* HOW TO COMPLETE THIS TASK *
The answer should consist of all the records, copied exactly.

* RECORD EXTRACTS *
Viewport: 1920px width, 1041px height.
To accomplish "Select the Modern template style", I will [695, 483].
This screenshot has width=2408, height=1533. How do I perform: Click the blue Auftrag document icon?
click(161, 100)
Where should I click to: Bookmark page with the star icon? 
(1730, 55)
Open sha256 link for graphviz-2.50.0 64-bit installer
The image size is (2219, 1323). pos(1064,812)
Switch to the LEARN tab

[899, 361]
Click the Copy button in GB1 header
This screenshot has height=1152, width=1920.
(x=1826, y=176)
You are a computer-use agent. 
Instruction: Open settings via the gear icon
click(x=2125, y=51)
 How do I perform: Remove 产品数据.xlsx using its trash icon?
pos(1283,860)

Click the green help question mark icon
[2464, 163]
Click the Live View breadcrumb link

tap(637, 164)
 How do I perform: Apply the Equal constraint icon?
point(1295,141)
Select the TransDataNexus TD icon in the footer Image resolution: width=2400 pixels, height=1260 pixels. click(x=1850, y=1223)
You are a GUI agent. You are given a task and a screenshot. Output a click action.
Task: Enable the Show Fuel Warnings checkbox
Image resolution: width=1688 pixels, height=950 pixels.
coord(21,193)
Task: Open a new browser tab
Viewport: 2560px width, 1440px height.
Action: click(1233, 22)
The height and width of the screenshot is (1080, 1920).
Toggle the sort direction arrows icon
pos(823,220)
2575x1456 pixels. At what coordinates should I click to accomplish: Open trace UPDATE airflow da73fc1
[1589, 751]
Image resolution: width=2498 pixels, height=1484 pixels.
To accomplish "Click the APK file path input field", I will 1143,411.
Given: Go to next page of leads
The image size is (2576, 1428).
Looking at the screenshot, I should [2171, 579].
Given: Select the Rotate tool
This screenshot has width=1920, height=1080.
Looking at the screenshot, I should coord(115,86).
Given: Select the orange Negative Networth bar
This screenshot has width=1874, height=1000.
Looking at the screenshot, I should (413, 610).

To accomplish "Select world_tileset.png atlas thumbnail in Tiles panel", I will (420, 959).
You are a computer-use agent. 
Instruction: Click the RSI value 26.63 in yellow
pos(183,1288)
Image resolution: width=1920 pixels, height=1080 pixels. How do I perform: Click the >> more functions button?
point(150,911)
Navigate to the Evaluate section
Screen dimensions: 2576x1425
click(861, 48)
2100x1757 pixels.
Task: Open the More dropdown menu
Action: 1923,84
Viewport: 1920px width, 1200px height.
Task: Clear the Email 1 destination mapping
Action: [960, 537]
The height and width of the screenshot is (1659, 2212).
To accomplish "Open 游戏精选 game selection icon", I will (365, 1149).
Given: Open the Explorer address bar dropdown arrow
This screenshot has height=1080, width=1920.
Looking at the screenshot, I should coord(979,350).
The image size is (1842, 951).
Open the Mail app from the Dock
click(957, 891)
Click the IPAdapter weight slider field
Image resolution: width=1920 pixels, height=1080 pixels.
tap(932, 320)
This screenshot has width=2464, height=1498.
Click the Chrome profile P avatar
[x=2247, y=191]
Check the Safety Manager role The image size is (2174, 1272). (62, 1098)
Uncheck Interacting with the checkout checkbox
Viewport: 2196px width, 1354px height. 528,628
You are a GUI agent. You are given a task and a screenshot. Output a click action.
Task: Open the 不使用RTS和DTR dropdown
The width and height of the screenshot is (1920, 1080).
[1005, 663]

* RESPONSE TO THE TASK *
Viewport: 1920px width, 1041px height.
To accomplish "Select the Modern template style", I will [695, 483].
This screenshot has width=2408, height=1533. How do I perform: Click the blue Auftrag document icon?
click(161, 100)
Where should I click to: Bookmark page with the star icon? 
(1730, 55)
Open sha256 link for graphviz-2.50.0 64-bit installer
The image size is (2219, 1323). pos(1064,812)
Switch to the LEARN tab

[899, 361]
Click the Copy button in GB1 header
This screenshot has height=1152, width=1920.
(x=1826, y=176)
You are a computer-use agent. 
Instruction: Open settings via the gear icon
click(x=2125, y=51)
 How do I perform: Remove 产品数据.xlsx using its trash icon?
pos(1283,860)

Click the green help question mark icon
[2464, 163]
Click the Live View breadcrumb link

tap(637, 164)
 How do I perform: Apply the Equal constraint icon?
point(1295,141)
Select the TransDataNexus TD icon in the footer Image resolution: width=2400 pixels, height=1260 pixels. click(x=1850, y=1223)
You are a GUI agent. You are given a task and a screenshot. Output a click action.
Task: Enable the Show Fuel Warnings checkbox
Image resolution: width=1688 pixels, height=950 pixels.
coord(21,193)
Task: Open a new browser tab
Viewport: 2560px width, 1440px height.
Action: click(1233, 22)
The height and width of the screenshot is (1080, 1920).
Toggle the sort direction arrows icon
pos(823,220)
2575x1456 pixels. At what coordinates should I click to accomplish: Open trace UPDATE airflow da73fc1
[1589, 751]
Image resolution: width=2498 pixels, height=1484 pixels.
To accomplish "Click the APK file path input field", I will 1143,411.
Given: Go to next page of leads
The image size is (2576, 1428).
Looking at the screenshot, I should [2171, 579].
Given: Select the Rotate tool
This screenshot has width=1920, height=1080.
Looking at the screenshot, I should coord(115,86).
Given: Select the orange Negative Networth bar
This screenshot has width=1874, height=1000.
Looking at the screenshot, I should (413, 610).

To accomplish "Select world_tileset.png atlas thumbnail in Tiles panel", I will (420, 959).
You are a computer-use agent. 
Instruction: Click the RSI value 26.63 in yellow
pos(183,1288)
Image resolution: width=1920 pixels, height=1080 pixels. How do I perform: Click the >> more functions button?
point(150,911)
Navigate to the Evaluate section
Screen dimensions: 2576x1425
click(861, 48)
2100x1757 pixels.
Task: Open the More dropdown menu
Action: 1923,84
Viewport: 1920px width, 1200px height.
Task: Clear the Email 1 destination mapping
Action: [960, 537]
The height and width of the screenshot is (1659, 2212).
To accomplish "Open 游戏精选 game selection icon", I will (365, 1149).
Given: Open the Explorer address bar dropdown arrow
This screenshot has height=1080, width=1920.
Looking at the screenshot, I should coord(979,350).
The image size is (1842, 951).
Open the Mail app from the Dock
click(957, 891)
Click the IPAdapter weight slider field
Image resolution: width=1920 pixels, height=1080 pixels.
tap(932, 320)
This screenshot has width=2464, height=1498.
Click the Chrome profile P avatar
[x=2247, y=191]
Check the Safety Manager role The image size is (2174, 1272). (62, 1098)
Uncheck Interacting with the checkout checkbox
Viewport: 2196px width, 1354px height. 528,628
You are a GUI agent. You are given a task and a screenshot. Output a click action.
Task: Open the 不使用RTS和DTR dropdown
The width and height of the screenshot is (1920, 1080).
[1005, 663]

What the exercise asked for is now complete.